## What is needed:
Copy the following lines verbatim, reproducing every one of them without any change.

## Source material:

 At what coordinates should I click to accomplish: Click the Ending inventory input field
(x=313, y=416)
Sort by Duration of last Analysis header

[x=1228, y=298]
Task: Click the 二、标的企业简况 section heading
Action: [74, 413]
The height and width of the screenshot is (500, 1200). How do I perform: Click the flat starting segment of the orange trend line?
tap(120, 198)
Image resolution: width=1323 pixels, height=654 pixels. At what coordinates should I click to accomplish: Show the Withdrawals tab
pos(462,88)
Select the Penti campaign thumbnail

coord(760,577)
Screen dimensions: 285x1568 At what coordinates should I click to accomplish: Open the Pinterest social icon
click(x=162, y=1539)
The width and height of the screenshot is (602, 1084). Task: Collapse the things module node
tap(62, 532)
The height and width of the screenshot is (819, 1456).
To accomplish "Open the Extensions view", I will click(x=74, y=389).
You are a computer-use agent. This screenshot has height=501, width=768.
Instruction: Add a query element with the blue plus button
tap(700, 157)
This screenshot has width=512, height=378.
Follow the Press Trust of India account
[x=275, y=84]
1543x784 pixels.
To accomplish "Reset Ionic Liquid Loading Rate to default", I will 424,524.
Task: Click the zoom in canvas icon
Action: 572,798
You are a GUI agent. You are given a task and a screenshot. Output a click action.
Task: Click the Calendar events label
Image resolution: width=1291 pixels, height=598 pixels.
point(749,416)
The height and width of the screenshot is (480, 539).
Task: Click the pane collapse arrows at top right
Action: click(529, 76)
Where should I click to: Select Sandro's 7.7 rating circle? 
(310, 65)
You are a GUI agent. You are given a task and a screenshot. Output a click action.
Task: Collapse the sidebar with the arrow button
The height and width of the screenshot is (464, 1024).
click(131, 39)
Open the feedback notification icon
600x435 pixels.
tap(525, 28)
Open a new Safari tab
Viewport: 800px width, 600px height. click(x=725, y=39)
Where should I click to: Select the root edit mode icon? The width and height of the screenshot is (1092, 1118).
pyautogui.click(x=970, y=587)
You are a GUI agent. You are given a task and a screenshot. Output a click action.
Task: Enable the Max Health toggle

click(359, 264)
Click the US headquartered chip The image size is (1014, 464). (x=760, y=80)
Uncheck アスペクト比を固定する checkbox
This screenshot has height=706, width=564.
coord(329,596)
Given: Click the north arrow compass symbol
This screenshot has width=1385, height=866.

## Full solution:
 At what coordinates should I click to accomplish: Click the Ending inventory input field
(x=313, y=416)
Sort by Duration of last Analysis header

[x=1228, y=298]
Task: Click the 二、标的企业简况 section heading
Action: [74, 413]
The height and width of the screenshot is (500, 1200). How do I perform: Click the flat starting segment of the orange trend line?
tap(120, 198)
Image resolution: width=1323 pixels, height=654 pixels. At what coordinates should I click to accomplish: Show the Withdrawals tab
pos(462,88)
Select the Penti campaign thumbnail

coord(760,577)
Screen dimensions: 285x1568 At what coordinates should I click to accomplish: Open the Pinterest social icon
click(x=162, y=1539)
The width and height of the screenshot is (602, 1084). Task: Collapse the things module node
tap(62, 532)
The height and width of the screenshot is (819, 1456).
To accomplish "Open the Extensions view", I will click(x=74, y=389).
You are a computer-use agent. This screenshot has height=501, width=768.
Instruction: Add a query element with the blue plus button
tap(700, 157)
This screenshot has width=512, height=378.
Follow the Press Trust of India account
[x=275, y=84]
1543x784 pixels.
To accomplish "Reset Ionic Liquid Loading Rate to default", I will 424,524.
Task: Click the zoom in canvas icon
Action: 572,798
You are a GUI agent. You are given a task and a screenshot. Output a click action.
Task: Click the Calendar events label
Image resolution: width=1291 pixels, height=598 pixels.
point(749,416)
The height and width of the screenshot is (480, 539).
Task: Click the pane collapse arrows at top right
Action: click(529, 76)
Where should I click to: Select Sandro's 7.7 rating circle? 
(310, 65)
You are a GUI agent. You are given a task and a screenshot. Output a click action.
Task: Collapse the sidebar with the arrow button
The height and width of the screenshot is (464, 1024).
click(131, 39)
Open the feedback notification icon
600x435 pixels.
tap(525, 28)
Open a new Safari tab
Viewport: 800px width, 600px height. click(x=725, y=39)
Where should I click to: Select the root edit mode icon? The width and height of the screenshot is (1092, 1118).
pyautogui.click(x=970, y=587)
You are a GUI agent. You are given a task and a screenshot. Output a click action.
Task: Enable the Max Health toggle

click(359, 264)
Click the US headquartered chip The image size is (1014, 464). (x=760, y=80)
Uncheck アスペクト比を固定する checkbox
This screenshot has height=706, width=564.
coord(329,596)
Given: Click the north arrow compass symbol
This screenshot has width=1385, height=866.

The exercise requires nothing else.